Selma appears right on the heels of the events in Ferguson, Mo., and a New York officer not being charged with the death of Eric Garner by illegal chokehold. Not surprisingly, journalists bloggers and newspapers nation wide drew comparisons between the film and current events. In the article by Entertainment Weekly, a member of the academy (who wished to remain anonymous) reacted defensively and said,
“It’s almost like because she is African-American, we should have made her one of the nominees. I think that’s racist. Look at what we did last year with 12 Years.”
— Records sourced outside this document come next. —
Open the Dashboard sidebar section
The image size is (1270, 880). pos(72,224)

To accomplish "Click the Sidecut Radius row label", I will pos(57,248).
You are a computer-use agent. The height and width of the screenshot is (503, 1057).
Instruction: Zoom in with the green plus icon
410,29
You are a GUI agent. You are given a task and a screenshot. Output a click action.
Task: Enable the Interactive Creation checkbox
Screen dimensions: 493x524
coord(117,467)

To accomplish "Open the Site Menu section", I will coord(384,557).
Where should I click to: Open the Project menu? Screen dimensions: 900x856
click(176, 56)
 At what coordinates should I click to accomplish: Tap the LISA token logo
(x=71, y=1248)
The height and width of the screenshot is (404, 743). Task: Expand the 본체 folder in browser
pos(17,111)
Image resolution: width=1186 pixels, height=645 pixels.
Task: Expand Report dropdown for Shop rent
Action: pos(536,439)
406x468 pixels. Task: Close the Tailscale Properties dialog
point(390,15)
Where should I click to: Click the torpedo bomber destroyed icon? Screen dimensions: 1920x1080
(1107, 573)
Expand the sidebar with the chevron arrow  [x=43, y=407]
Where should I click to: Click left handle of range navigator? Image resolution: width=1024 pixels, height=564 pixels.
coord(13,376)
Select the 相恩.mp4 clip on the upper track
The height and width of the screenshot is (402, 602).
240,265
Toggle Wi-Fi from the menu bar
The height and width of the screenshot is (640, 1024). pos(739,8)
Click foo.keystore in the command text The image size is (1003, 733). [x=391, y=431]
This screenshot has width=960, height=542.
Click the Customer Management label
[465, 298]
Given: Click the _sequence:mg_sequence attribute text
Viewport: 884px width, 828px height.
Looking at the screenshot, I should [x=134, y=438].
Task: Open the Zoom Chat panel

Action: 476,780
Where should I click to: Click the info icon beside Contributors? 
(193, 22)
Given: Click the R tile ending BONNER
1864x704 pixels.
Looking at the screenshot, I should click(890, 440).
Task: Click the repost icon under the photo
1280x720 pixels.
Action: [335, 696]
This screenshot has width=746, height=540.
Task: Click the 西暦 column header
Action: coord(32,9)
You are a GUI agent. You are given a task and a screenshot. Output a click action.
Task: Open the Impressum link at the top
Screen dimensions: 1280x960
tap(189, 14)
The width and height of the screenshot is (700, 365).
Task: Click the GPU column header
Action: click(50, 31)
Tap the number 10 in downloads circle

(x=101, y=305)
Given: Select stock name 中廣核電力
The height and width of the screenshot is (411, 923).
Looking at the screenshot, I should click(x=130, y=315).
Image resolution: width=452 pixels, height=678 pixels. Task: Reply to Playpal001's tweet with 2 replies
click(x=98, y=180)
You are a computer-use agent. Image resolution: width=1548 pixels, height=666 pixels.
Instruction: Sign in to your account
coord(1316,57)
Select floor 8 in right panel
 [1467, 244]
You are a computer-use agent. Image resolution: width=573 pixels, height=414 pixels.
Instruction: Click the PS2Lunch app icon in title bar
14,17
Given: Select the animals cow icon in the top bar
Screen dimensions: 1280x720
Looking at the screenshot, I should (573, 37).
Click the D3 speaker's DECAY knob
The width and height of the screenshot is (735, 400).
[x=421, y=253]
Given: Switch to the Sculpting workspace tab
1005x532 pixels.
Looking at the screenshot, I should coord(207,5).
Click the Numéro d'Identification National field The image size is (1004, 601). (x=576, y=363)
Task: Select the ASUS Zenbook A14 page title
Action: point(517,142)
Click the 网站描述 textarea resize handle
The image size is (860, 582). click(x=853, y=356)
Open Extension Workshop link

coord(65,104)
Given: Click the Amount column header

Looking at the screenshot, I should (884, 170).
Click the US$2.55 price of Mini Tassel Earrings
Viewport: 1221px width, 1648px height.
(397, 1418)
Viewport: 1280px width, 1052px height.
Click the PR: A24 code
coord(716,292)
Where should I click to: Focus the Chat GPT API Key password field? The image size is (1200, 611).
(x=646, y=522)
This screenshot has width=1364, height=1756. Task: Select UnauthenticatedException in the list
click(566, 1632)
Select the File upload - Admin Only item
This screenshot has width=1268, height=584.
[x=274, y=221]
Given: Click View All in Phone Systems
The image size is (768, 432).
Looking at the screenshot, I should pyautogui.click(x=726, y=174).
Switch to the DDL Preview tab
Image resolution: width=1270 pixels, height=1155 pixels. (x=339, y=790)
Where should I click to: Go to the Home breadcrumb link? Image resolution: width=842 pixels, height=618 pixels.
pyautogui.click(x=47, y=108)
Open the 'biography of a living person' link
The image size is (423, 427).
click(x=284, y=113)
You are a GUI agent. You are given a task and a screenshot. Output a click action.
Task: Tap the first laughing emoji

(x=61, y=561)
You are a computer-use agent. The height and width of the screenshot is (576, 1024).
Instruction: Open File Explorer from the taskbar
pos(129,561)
Mmkay. Sounds like the Academy can only vote for one “black film” every couple of years. Granted, there were many well done films made by great directors in the past year that weren’t nominated, David Fincher’s Gone Girl and Christopher Nolan’s Interstellar were two that really stuck out. Either way Hollywood is all politics; the snub didn’t surprise DuVernay, and doesn’t surprise us. But if she’s the filmmaker we all know she is, she’ll come back harder next time. Though she won’t be the first black female director to win an Academy Award, she came close, and perhaps paved the way for those who follow.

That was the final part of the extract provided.